La trabajadora había disfrutado de la prestación por riesgo durante el embarazo, tras haber hecho constar la empresa como riesgo “trabajo en atmósferas de presión sobreelevada, fatiga mental y física (trabajos a turnos nocturnos y turnos irregulares), estrés profesional”. Solicitado el certificado de riesgo durante la lactancia, la empresa declaró que no había riesgo específico y la mutua que debía pagar la prestación consideró que la actividad no era de las que podía influir negativamente en la salud de la trabajadora o en la de su hijo.
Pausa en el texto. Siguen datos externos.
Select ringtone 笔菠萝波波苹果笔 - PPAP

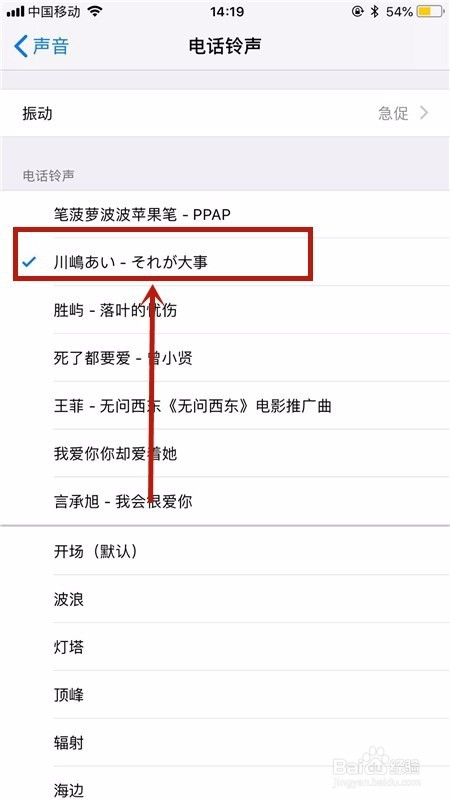225,214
El juzgado de lo Social desestimó la demanda, pero la Sala de lo Social del Tribunal Superior de Justicia de Madrid declaró que el sistema de turnos al que se hallaba sometida la trabajadora y la dificultad de extraer la leche materna, por falta de tiempo y de espacio, en las debidas condiciones de higiene, suponía “no una incomodidad, sino una incompatibilidad entre la lactancia natural y las condiciones de trabajo, influyendo negativamente en la salud del lactante”.

El Supremo explica en su sentencia que la situación de riesgo para la lactancia que se puede producir para las tripulantes de cabina de pasajeros exige “la evaluación previa por parte de la empresa e inclusión del riesgo y de las medidas para evitarlo en el plan de prevención”. “De haber sido esa la forma de proceder, la empresa hubiera estado capacitada para ofrecer medidas alternativas a la prestación de servicios en la situación de riesgo constatada”. Esas medidas “no pasan por la reducción de jornada por lactancia”, sino por “un cambio en el sistema de distribución del tiempo de trabajo y en las condiciones de intimidad e higiene al alcance de las trabajadores a efectos de efectuar la extracción y conservación de la leche”.

Esa falta de ofrecimiento alternativo no puede llevar más que a concluir que a la trabajadora “no le queda otra posibilidad que la de seguir prestando servicios con riesgo para la lactancia natural, situación inadmisible, y, por tanto, que procedía la suspensión del contrato como medida última de salvaguarda de la salud propia o del lactante”. La mutua deberá abonar a la trabajadora la prestación durante el periodo de lactancia natural a razón de una base reguladora diaria de 49,74 euros.